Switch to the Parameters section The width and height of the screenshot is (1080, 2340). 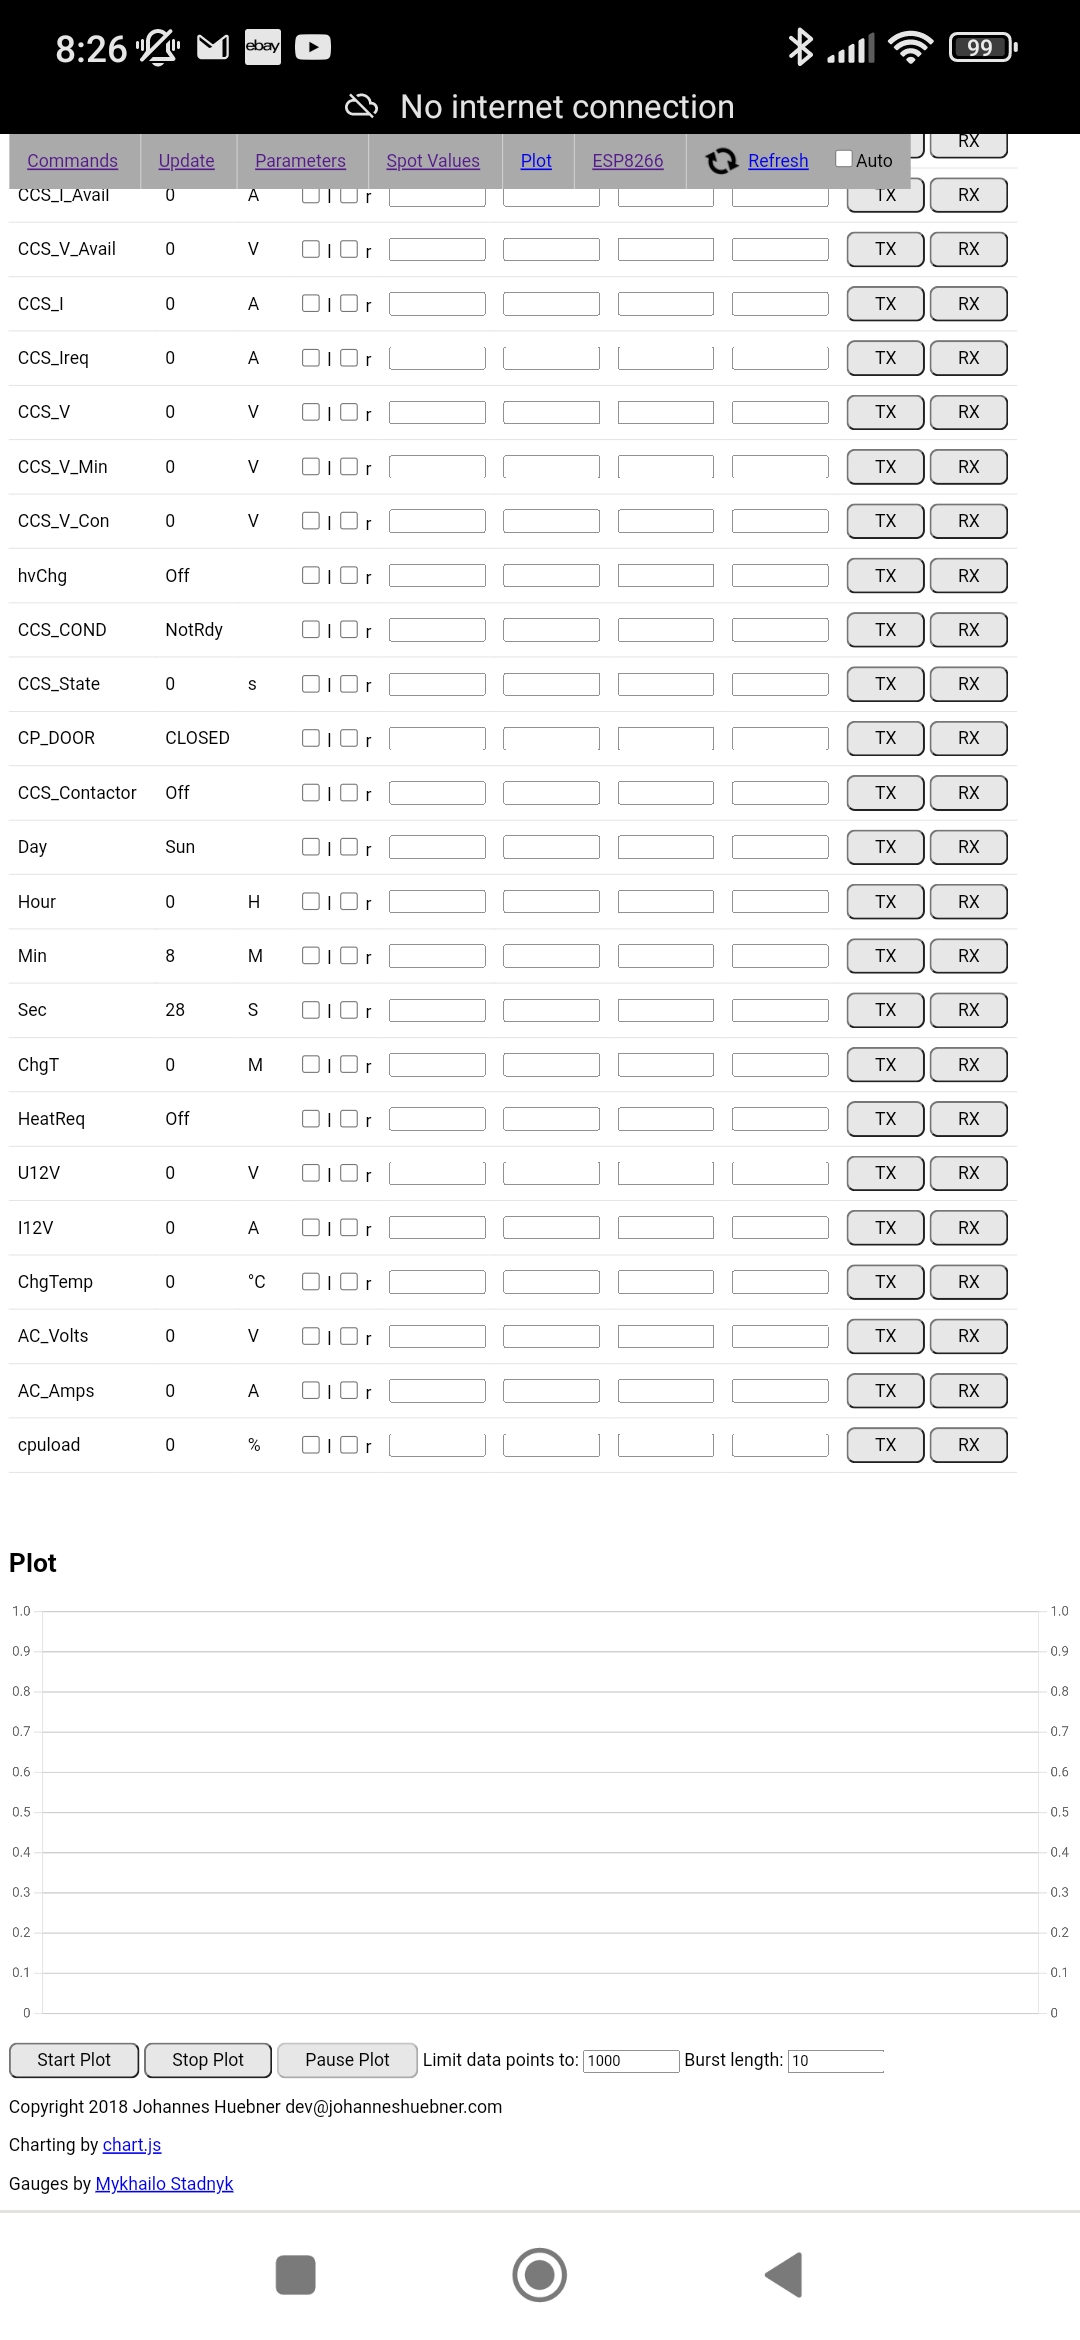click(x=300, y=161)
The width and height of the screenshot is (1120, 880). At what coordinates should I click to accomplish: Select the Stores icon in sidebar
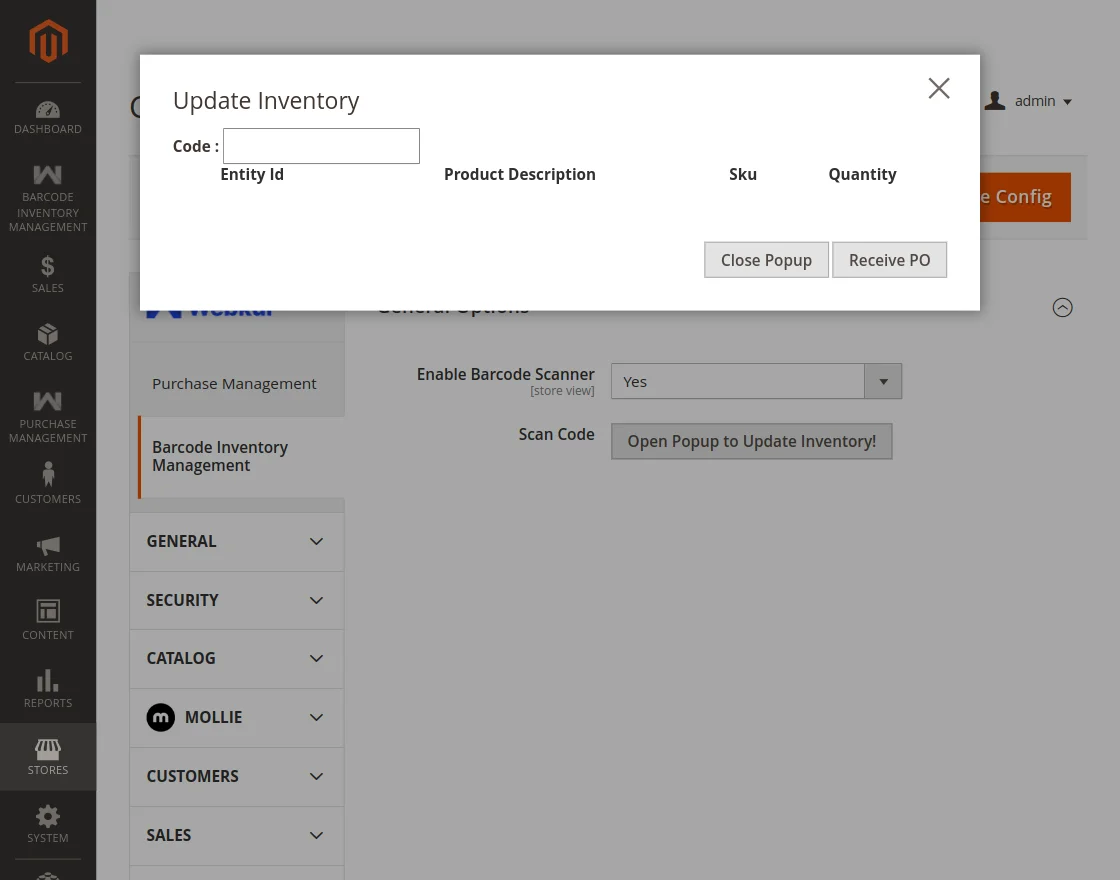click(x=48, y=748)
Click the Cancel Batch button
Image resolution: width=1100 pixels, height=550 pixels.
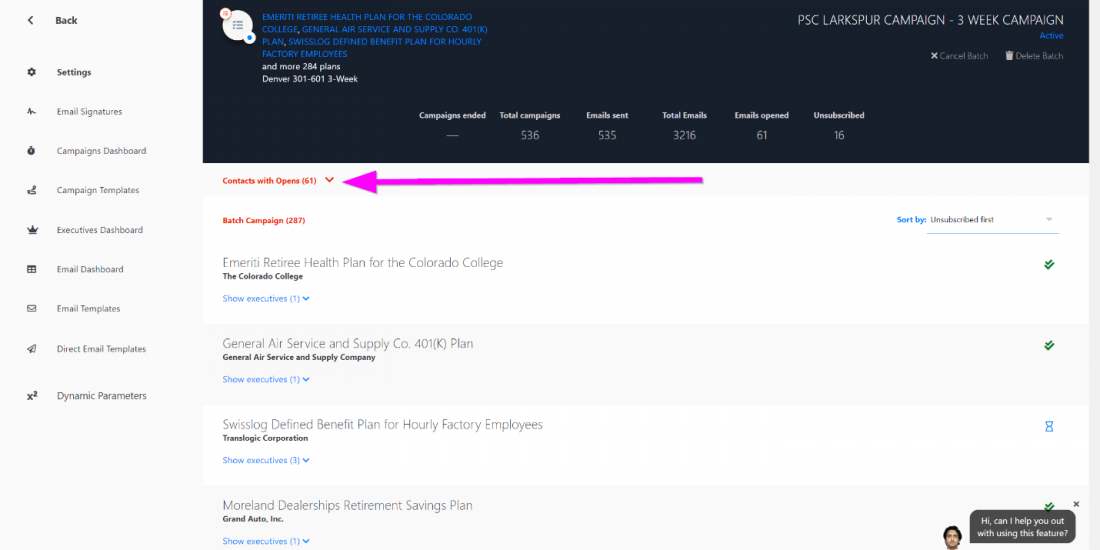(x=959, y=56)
+--
TASK DESCRIPTION:
What you write must match, line for line, the lines from the one with "Image resolution: width=1100" through the last line of the data above, minus the pictures.

TASK SOLUTION:
Image resolution: width=1100 pixels, height=550 pixels.
(x=959, y=56)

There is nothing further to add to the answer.